John T. Williams urodził się w 1960 roku. Był członkiem plemienia Nuu-chah-nulth, a w dzieciństwie mieszkał w Seattle, Victorii i Vancouver w Kolumbii Brytyjskiej. Był rzeźbiarzem – niezwykle utalentowanym artystą. Williams miał problemy ze słuchem i zmagał się z problemem alkoholowym przez większość swojego dorosłego życia. Przebywał przez pewien czas w szpitalu psychiatrycznym Western State Hospital.
Około 16:15, 30 sierpnia 2010 roku oficer Ian Birk prowadził samochód patrolowy i zobaczył Williamsa w pobliżu Boren Avenue i Howell Street. Kamera na desce rozdzielczej samochodu patrolowego Birka zarejestrowała Williamsa, idącego przez przejście dla pieszych, zgarbionego, z czymś w dłoniach, a następnie znikajacego poza ekranem”. Birk wysiadł z radiowozu z wyciągniętym pistoletem. Krzyczał: „Hej”, „Hej… Hej!”, „Odłóż nóż. Odłóż nóż. Odłóż nóż!”. Niecałe 5 sekund po pierwszym „Hej” kamera zarejestrowała odgłos wystrzałów. Williams trzymał w rękach „kawałek drewna” i „scyzoryk z pojedynczym ostrzem”. Funkcjonariusze, którzy przybyli na miejsce zdarzenia po strzelaninie i świadkowie, zauważyli później, że nóż, który niósł Williams, był zamknięty.
Birk oświadczył Komisji Rewizyjnej Broni Palnej, że Williams wyglądał na upośledzonego i że miał w dłoni otwarty nóż. Stwierdził również, że kiedy Williams zaczął odwracać się w stronę Birka, „wymachiwał” nożem i że nie słuchał rozkazów, by odłożyć nóż. Birk stwierdził, że był świadomy faktu, że Williams znajdował się około 10 stóp (3,0 m) od niego i mógł zaatakować, wtedy podjął decyzję o oddaniu strzału.

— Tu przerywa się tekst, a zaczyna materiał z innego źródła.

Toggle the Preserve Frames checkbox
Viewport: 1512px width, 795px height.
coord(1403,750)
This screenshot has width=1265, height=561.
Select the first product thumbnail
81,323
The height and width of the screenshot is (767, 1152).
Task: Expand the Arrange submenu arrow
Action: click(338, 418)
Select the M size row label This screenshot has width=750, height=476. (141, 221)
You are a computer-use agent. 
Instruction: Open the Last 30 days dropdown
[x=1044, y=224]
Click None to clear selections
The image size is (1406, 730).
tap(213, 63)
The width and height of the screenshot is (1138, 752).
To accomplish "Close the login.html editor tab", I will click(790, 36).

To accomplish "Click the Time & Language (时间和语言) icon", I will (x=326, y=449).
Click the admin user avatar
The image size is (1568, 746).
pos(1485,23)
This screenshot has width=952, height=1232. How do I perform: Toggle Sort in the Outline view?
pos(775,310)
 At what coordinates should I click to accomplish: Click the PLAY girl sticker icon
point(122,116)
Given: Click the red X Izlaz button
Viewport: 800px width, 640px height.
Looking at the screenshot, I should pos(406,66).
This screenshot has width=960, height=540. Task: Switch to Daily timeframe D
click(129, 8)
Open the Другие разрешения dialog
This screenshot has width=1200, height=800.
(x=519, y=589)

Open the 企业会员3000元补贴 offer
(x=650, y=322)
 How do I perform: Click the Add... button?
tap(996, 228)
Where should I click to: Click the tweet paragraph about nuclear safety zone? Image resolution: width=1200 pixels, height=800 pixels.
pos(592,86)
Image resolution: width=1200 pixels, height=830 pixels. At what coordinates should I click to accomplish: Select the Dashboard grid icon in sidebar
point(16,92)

W raporcie Komisji Rewizyjnej Broni Palnej stwierdzono, że Birk postąpił właściwie, mówiąc do Williamsa, ale decyzja o użyciu śmiercionośnej siły była nieuzasadniona. FRB stwierdziło, że kiedy Birk po raz pierwszy podjął decyzję o nawiązaniu kontaktu z Williamsem, był on na bezpiecznym miejscu, wewnątrz swojego samochodu patrolowego i jego łączność radiowa z dyspozytorami policyjnymi wskazywała, że przeprowadzał rutynowe zatrzymanie podejrzanej osoby.
Zrezygnował z pracy w wydziale policji w Seattle w dniu 16 lutego 2011 r., dzień po tym, jak prokurator hrabstwa King County, Dan Satterberg, postanowił nie wnosić przeciwko niemu zarzutów karnych. Burmistrz Seattle Mike McGinn ogłosił 27 lutego 2011 r. „Dniem Johna T. Williamsa”.
W sierpniu 2011 r. Miasto Seattle wypłaciło rodzinie Williamsa ugodę w wysokości 1,5 miliona dolarów. Totem o wysokości 34 stóp (10 m) ku czci Williamsa został wzniesiony w Seattle Center 26 lutego 2012 r.
W 2016 roku przejście dla pieszych zostało odsłonięte u zbiegu Boren Avenue i Howell Street, gdzie Williams został zastrzelony i poświęcone jego osobie.